Records about locating elements on screens:
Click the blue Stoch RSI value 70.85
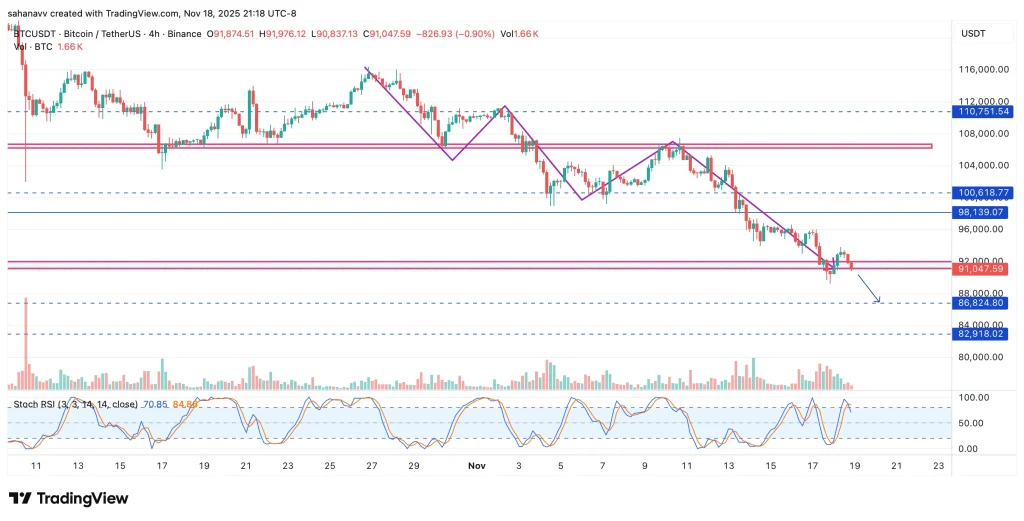 tap(155, 404)
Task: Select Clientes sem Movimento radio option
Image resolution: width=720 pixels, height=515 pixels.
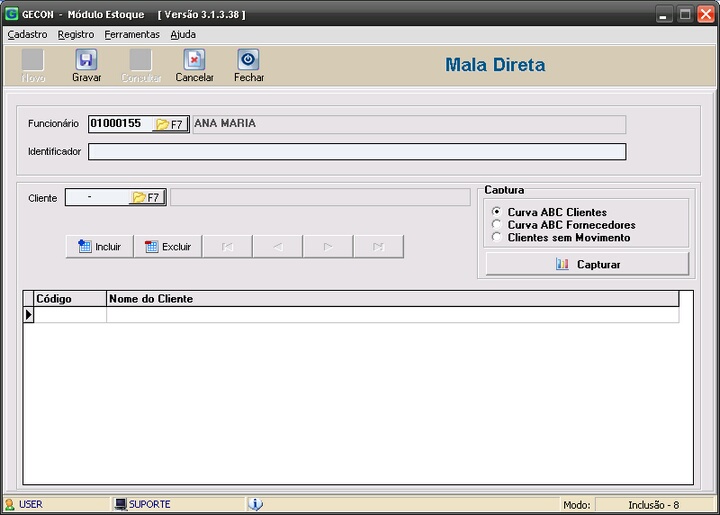Action: (497, 237)
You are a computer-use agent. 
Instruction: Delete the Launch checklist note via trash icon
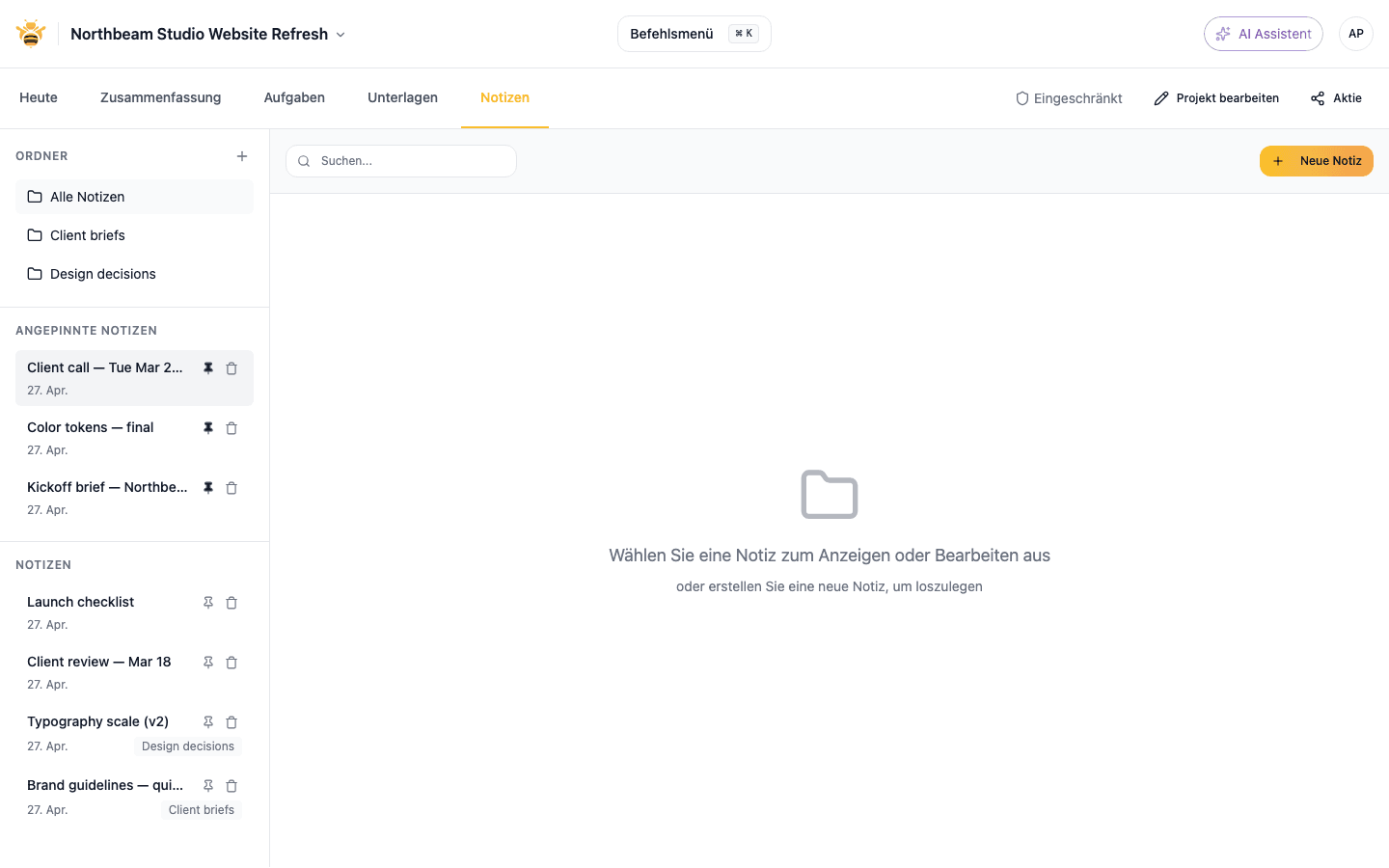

### [REQUIRED WORK]
Convert the lines of all the items above into a JSON list of strings, one string per line, with blank lines dropped. Leave the pictures out of the list.

### [RIGHT ANSWER]
[
  "Click the blue Stoch RSI value 70.85",
  " tap(155, 404)",
  "Task: Select Clientes sem Movimento radio option",
  "Image resolution: width=720 pixels, height=515 pixels.",
  "Action: (497, 237)",
  "You are a computer-use agent. ",
  "Instruction: Delete the Launch checklist note via trash icon"
]